かように教師の価値観やファシリテーション能力の差により、洗脳的な教育になりかねないという側面をはらんでいます。

むろん、たとえば保証人と連帯保証人の違いやクーリングオフ制度など、契約の当事者になるからこそのリスクとその回避方法などを教えるのは、一定の役に立つとは思います。確かに「知っているか知らないか」で差がつくことはたくさんありますし。

しかし疑問があります。私たちはほぼ全員がこれまで金融教育などは受けることなく社会に出ました。

なのに、教わらなくても着実にキャリアを形成し計画的に支出・貯蓄するなどお金に困らない人がいる一方で、毎月給料日前にお金を使い果たしてキャッシングする人や、「ラクして簡単に儲かる」系の悪質な商材を買ってしまったり、詐欺的案件にお金をだまし取られる人がいるのはなぜなのだろうかと。

家計管理なんて単純な引き算の話であり、小学生でマスターしているはずなのに、社会人になってもできない人がいるのはなぜなのかと。

私は、家計管理とか住宅ローンとか株とか投資信託などという知識以前の、たとえば論理的思考力や想像力、予測・推測能力、クリティカルシンキング、問題解決能力、状況変化に応じて都度必要な学習ができる力、自己統制能力などといった、根源的な思考力とメンタルコントロールの問題ではないかと感じます。

基礎教科の土台があれば、詐欺は見抜ける

株や投資信託なんて別に高校生で知る必要性は高くなく、知ったところですぐに受験があり大学生活があり、社会に出れば投資よりもまず仕事の実力をつける方が重要になります。

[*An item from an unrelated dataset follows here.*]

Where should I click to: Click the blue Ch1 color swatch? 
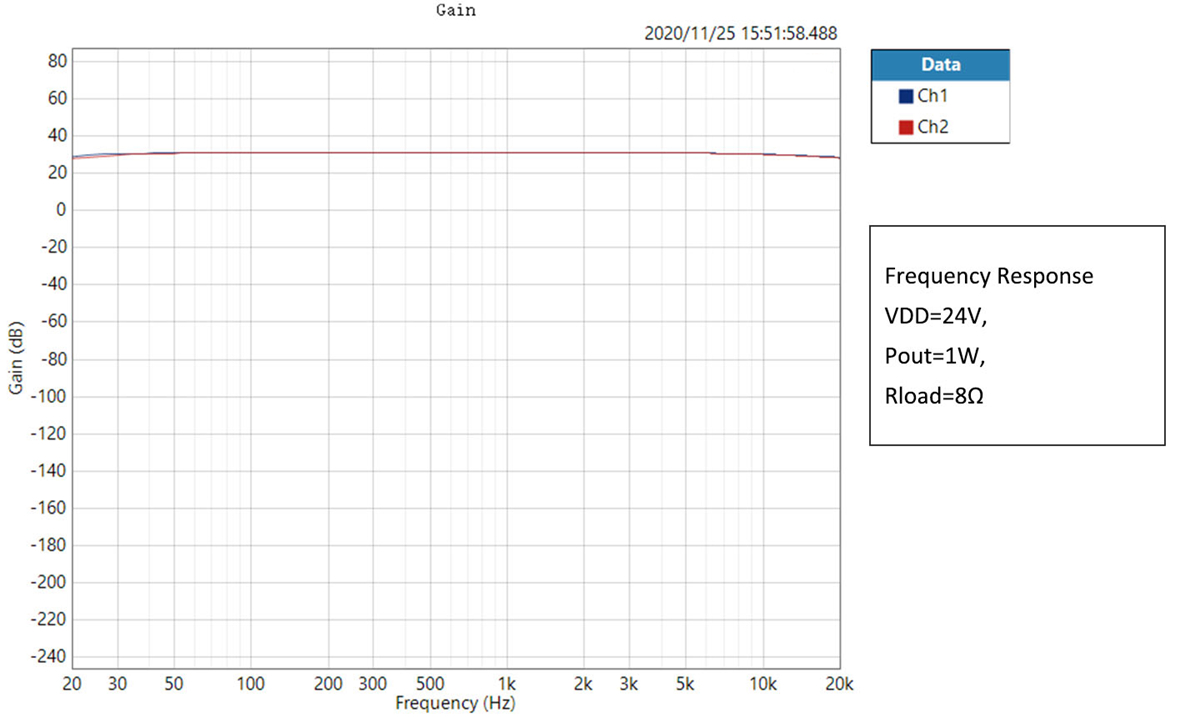(906, 97)

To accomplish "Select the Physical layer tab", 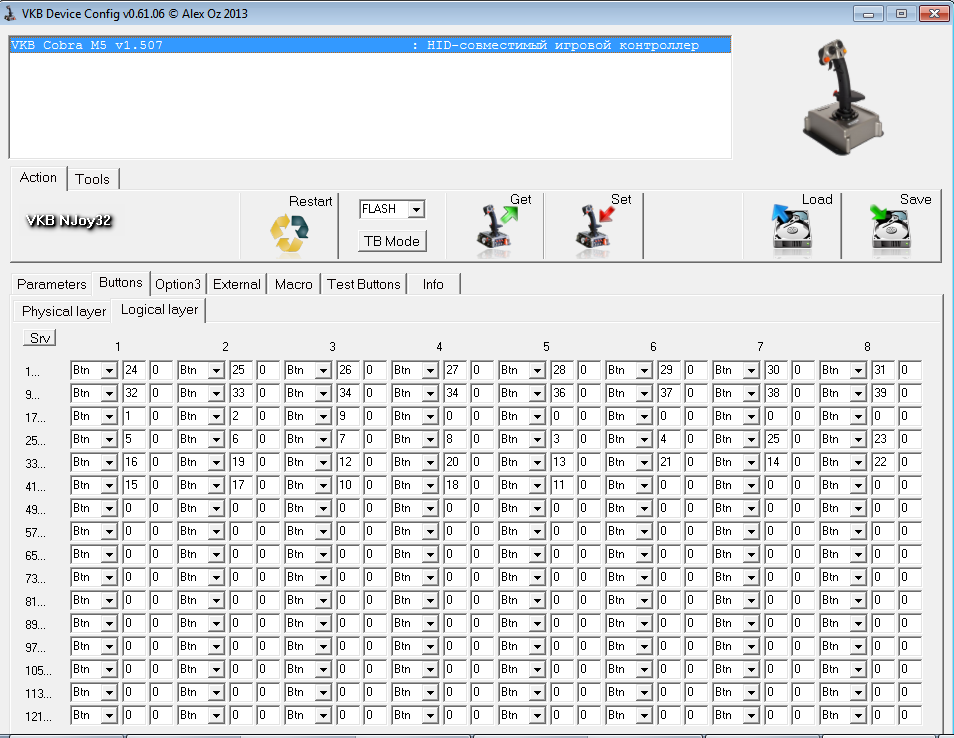I will click(x=64, y=311).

もちろん知らないよりは知っていた方が良いとは思いますが、興味を持った人が個々人で調べて投資すればいい分野のように思います。

それよりも前回の記事ではありませんが、数学や国語、物理といった基本教科の学習と深い理解、勉強方法の工夫や自身の課題分析に基づいた軌道修正、あるいは疑問に思ったことを探求する作業を通じ、強靭な頭脳を獲得する方が優先度が高いのではないでしょうか。

そうした土台があれば、わざわざ教わらなくても詐欺的な話は見抜けるし、カードのリボルビング払いがいかに不利かは計算しなくてもわかるし、住宅ローンの返済なども加味した家計管理ができるはずです。

たとえばアダルトサイトや出会い系サイトなどにアクセスできないように、子どものPCやスマホをフィルタリングソフトで制限するという方法がありますが、もっと重要なことは、そうした情報に触れたとしても、それで判断が揺らがない思考軸の獲得、安易に流されない価値判断基準の獲得の方が重要なのに似ています。

金融教育が無駄とは言いませんが(ディスカッションやディベート形式であれば大いに意味があると思います)、教員にも生徒にも、あまり負担にならない範囲でよいように感じています。